WORK INSTRUCTION :: Type the entries again, word for word.

Items from a dataset:
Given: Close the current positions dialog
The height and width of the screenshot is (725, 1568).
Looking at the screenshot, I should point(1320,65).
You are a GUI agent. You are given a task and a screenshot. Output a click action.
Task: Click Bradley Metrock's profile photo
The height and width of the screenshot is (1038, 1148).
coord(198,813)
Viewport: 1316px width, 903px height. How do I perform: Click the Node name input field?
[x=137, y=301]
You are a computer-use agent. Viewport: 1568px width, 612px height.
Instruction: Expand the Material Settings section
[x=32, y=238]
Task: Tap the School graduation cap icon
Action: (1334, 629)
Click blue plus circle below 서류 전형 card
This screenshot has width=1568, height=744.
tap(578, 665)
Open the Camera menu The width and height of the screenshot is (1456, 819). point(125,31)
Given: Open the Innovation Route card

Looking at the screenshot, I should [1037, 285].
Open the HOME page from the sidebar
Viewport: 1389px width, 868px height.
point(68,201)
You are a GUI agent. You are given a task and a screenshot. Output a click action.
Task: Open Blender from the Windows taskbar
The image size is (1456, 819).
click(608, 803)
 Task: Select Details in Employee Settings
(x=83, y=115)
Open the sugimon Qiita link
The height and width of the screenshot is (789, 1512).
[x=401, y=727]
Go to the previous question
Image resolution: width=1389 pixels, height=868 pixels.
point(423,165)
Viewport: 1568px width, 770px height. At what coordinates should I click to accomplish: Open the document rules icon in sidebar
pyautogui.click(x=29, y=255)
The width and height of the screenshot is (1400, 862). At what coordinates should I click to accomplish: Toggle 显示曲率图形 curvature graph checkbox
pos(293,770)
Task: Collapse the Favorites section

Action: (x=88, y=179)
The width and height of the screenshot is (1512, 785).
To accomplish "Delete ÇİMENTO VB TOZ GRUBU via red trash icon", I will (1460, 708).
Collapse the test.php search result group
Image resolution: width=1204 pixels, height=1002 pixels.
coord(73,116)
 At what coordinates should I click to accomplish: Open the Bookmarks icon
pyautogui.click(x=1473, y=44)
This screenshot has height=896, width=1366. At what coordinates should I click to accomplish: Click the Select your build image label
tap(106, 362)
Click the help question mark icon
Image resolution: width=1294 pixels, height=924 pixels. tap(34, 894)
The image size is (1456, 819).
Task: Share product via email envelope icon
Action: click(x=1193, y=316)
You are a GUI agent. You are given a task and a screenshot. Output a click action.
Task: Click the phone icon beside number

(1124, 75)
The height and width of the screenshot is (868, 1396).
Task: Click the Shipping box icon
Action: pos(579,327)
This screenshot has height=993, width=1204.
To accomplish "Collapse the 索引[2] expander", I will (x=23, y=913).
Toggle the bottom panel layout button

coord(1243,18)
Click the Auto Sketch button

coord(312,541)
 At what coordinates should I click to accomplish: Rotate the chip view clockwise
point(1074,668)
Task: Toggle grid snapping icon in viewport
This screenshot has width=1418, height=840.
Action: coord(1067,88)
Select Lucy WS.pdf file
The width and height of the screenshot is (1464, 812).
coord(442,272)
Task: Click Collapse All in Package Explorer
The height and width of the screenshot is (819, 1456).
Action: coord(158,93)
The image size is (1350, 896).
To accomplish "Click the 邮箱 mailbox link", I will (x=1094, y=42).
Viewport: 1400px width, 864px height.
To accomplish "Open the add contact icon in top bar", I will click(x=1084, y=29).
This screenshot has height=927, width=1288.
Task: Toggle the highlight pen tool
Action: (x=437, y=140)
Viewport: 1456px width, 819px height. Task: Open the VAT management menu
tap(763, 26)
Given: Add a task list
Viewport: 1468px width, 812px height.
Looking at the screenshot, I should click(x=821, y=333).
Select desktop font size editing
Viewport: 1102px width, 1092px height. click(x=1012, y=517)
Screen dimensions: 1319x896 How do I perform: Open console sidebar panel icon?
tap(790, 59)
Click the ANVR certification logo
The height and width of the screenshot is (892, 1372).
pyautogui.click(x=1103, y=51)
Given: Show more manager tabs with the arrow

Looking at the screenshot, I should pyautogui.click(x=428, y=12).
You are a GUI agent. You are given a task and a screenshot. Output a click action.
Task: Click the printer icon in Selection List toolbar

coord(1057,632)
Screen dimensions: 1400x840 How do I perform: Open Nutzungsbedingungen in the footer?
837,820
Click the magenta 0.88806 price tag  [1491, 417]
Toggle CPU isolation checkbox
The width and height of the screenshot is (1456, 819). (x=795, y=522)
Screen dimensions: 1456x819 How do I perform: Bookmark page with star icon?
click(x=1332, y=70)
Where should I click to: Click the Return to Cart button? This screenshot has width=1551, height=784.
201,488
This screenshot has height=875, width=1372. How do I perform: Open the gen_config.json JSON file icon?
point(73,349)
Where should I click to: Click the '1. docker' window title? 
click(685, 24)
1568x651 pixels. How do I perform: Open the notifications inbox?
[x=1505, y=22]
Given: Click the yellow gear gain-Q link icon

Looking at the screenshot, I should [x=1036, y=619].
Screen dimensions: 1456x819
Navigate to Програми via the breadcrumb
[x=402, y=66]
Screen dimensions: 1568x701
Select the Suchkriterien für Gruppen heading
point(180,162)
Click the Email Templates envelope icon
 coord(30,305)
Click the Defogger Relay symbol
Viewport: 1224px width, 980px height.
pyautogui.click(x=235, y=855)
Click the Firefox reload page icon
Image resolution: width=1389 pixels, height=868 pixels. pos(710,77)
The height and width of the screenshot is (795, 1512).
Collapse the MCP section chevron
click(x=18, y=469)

RESPONSE ::
Given: Close the current positions dialog
The height and width of the screenshot is (725, 1568).
Looking at the screenshot, I should point(1320,65).
You are a GUI agent. You are given a task and a screenshot. Output a click action.
Task: Click Bradley Metrock's profile photo
The height and width of the screenshot is (1038, 1148).
coord(198,813)
Viewport: 1316px width, 903px height. How do I perform: Click the Node name input field?
[x=137, y=301]
You are a computer-use agent. Viewport: 1568px width, 612px height.
Instruction: Expand the Material Settings section
[x=32, y=238]
Task: Tap the School graduation cap icon
Action: (1334, 629)
Click blue plus circle below 서류 전형 card
This screenshot has width=1568, height=744.
tap(578, 665)
Open the Camera menu The width and height of the screenshot is (1456, 819). point(125,31)
Given: Open the Innovation Route card

Looking at the screenshot, I should [1037, 285].
Open the HOME page from the sidebar
Viewport: 1389px width, 868px height.
point(68,201)
You are a GUI agent. You are given a task and a screenshot. Output a click action.
Task: Open Blender from the Windows taskbar
The image size is (1456, 819).
click(608, 803)
 Task: Select Details in Employee Settings
(x=83, y=115)
Open the sugimon Qiita link
The height and width of the screenshot is (789, 1512).
[x=401, y=727]
Go to the previous question
Image resolution: width=1389 pixels, height=868 pixels.
point(423,165)
Viewport: 1568px width, 770px height. At what coordinates should I click to accomplish: Open the document rules icon in sidebar
pyautogui.click(x=29, y=255)
The width and height of the screenshot is (1400, 862). At what coordinates should I click to accomplish: Toggle 显示曲率图形 curvature graph checkbox
pos(293,770)
Task: Collapse the Favorites section

Action: (x=88, y=179)
The width and height of the screenshot is (1512, 785).
To accomplish "Delete ÇİMENTO VB TOZ GRUBU via red trash icon", I will (1460, 708).
Collapse the test.php search result group
Image resolution: width=1204 pixels, height=1002 pixels.
coord(73,116)
 At what coordinates should I click to accomplish: Open the Bookmarks icon
pyautogui.click(x=1473, y=44)
This screenshot has height=896, width=1366. At what coordinates should I click to accomplish: Click the Select your build image label
tap(106, 362)
Click the help question mark icon
Image resolution: width=1294 pixels, height=924 pixels. tap(34, 894)
The image size is (1456, 819).
Task: Share product via email envelope icon
Action: click(x=1193, y=316)
You are a GUI agent. You are given a task and a screenshot. Output a click action.
Task: Click the phone icon beside number

(1124, 75)
The height and width of the screenshot is (868, 1396).
Task: Click the Shipping box icon
Action: pos(579,327)
This screenshot has height=993, width=1204.
To accomplish "Collapse the 索引[2] expander", I will (x=23, y=913).
Toggle the bottom panel layout button

coord(1243,18)
Click the Auto Sketch button

coord(312,541)
 At what coordinates should I click to accomplish: Rotate the chip view clockwise
point(1074,668)
Task: Toggle grid snapping icon in viewport
This screenshot has width=1418, height=840.
Action: coord(1067,88)
Select Lucy WS.pdf file
The width and height of the screenshot is (1464, 812).
coord(442,272)
Task: Click Collapse All in Package Explorer
The height and width of the screenshot is (819, 1456).
Action: coord(158,93)
The image size is (1350, 896).
To accomplish "Click the 邮箱 mailbox link", I will (x=1094, y=42).
Viewport: 1400px width, 864px height.
To accomplish "Open the add contact icon in top bar", I will click(x=1084, y=29).
This screenshot has height=927, width=1288.
Task: Toggle the highlight pen tool
Action: (x=437, y=140)
Viewport: 1456px width, 819px height. Task: Open the VAT management menu
tap(763, 26)
Given: Add a task list
Viewport: 1468px width, 812px height.
Looking at the screenshot, I should click(x=821, y=333).
Select desktop font size editing
Viewport: 1102px width, 1092px height. click(x=1012, y=517)
Screen dimensions: 1319x896 How do I perform: Open console sidebar panel icon?
tap(790, 59)
Click the ANVR certification logo
The height and width of the screenshot is (892, 1372).
pyautogui.click(x=1103, y=51)
Given: Show more manager tabs with the arrow

Looking at the screenshot, I should pyautogui.click(x=428, y=12).
You are a GUI agent. You are given a task and a screenshot. Output a click action.
Task: Click the printer icon in Selection List toolbar

coord(1057,632)
Screen dimensions: 1400x840 How do I perform: Open Nutzungsbedingungen in the footer?
837,820
Click the magenta 0.88806 price tag  [1491, 417]
Toggle CPU isolation checkbox
The width and height of the screenshot is (1456, 819). (x=795, y=522)
Screen dimensions: 1456x819 How do I perform: Bookmark page with star icon?
click(x=1332, y=70)
Where should I click to: Click the Return to Cart button? This screenshot has width=1551, height=784.
201,488
This screenshot has height=875, width=1372. How do I perform: Open the gen_config.json JSON file icon?
point(73,349)
Where should I click to: Click the '1. docker' window title? 
click(685, 24)
1568x651 pixels. How do I perform: Open the notifications inbox?
[x=1505, y=22]
Given: Click the yellow gear gain-Q link icon

Looking at the screenshot, I should [x=1036, y=619].
Screen dimensions: 1456x819
Navigate to Програми via the breadcrumb
[x=402, y=66]
Screen dimensions: 1568x701
Select the Suchkriterien für Gruppen heading
point(180,162)
Click the Email Templates envelope icon
 coord(30,305)
Click the Defogger Relay symbol
Viewport: 1224px width, 980px height.
pyautogui.click(x=235, y=855)
Click the Firefox reload page icon
Image resolution: width=1389 pixels, height=868 pixels. pos(710,77)
The height and width of the screenshot is (795, 1512).
Collapse the MCP section chevron
click(x=18, y=469)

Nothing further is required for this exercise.